§ BRIEF: In your copy, repeat the records exactly and leave out the pictures.

(Dataset entries)

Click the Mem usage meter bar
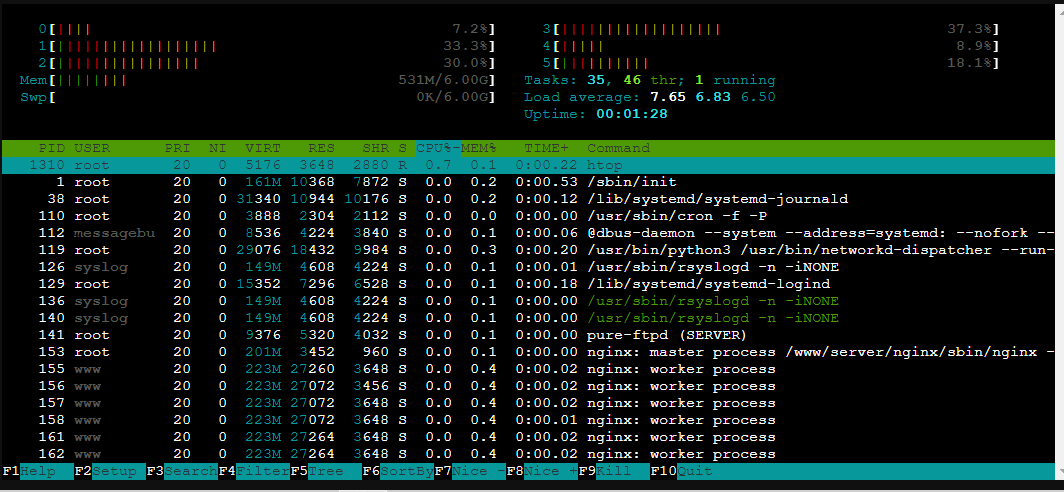The height and width of the screenshot is (492, 1064). pos(258,80)
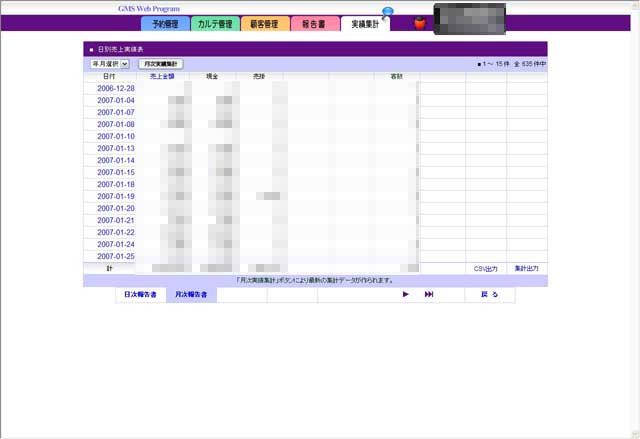Select the 顧客管理 tab
The height and width of the screenshot is (439, 640).
pos(265,23)
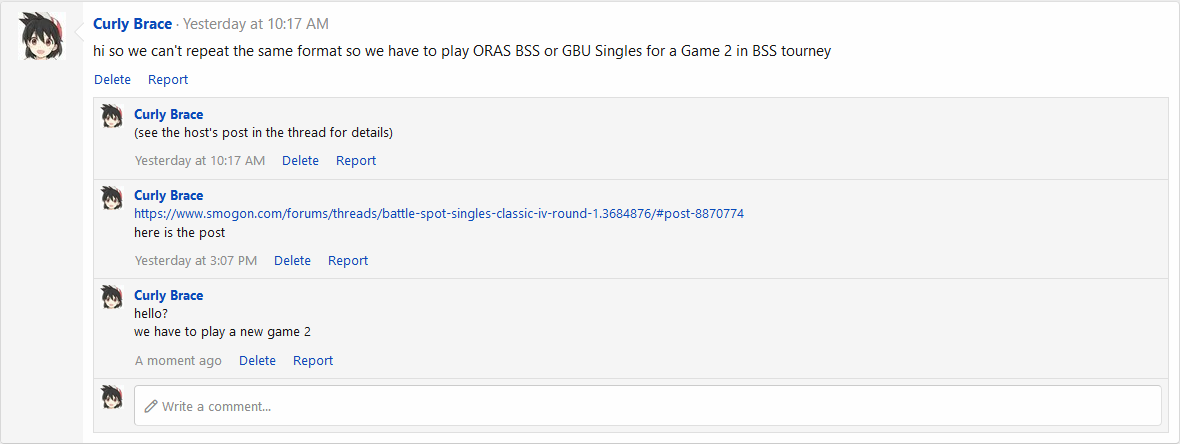
Task: Open Curly Brace name on main post
Action: (132, 24)
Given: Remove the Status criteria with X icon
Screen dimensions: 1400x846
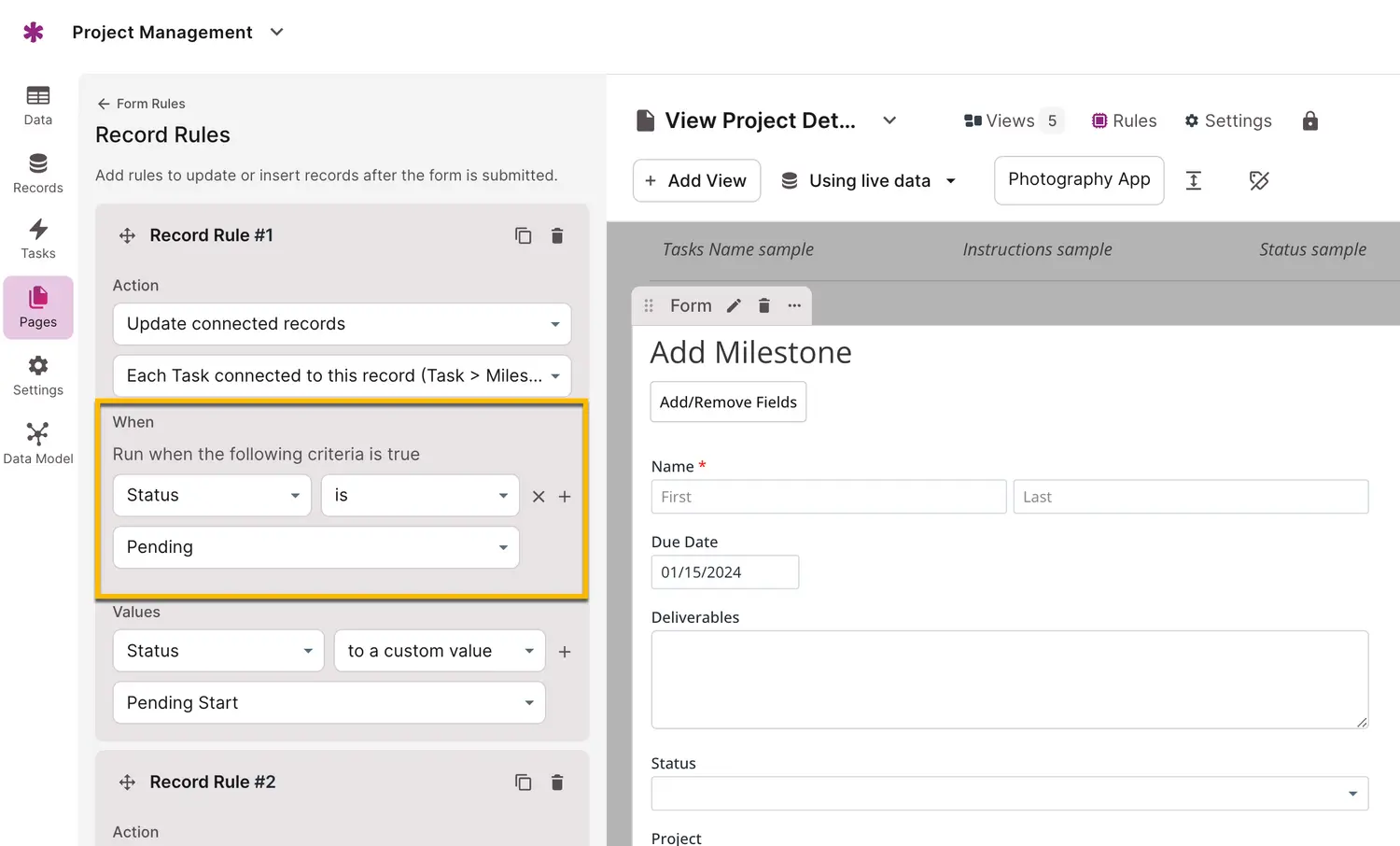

§ ANSWER BELOW:
Click the Mem usage meter bar
The height and width of the screenshot is (492, 1064). pos(258,80)
Select the 顧客管理 tab
The height and width of the screenshot is (439, 640).
pos(265,23)
Task: Open Curly Brace name on main post
Action: (132, 24)
Given: Remove the Status criteria with X icon
Screen dimensions: 1400x846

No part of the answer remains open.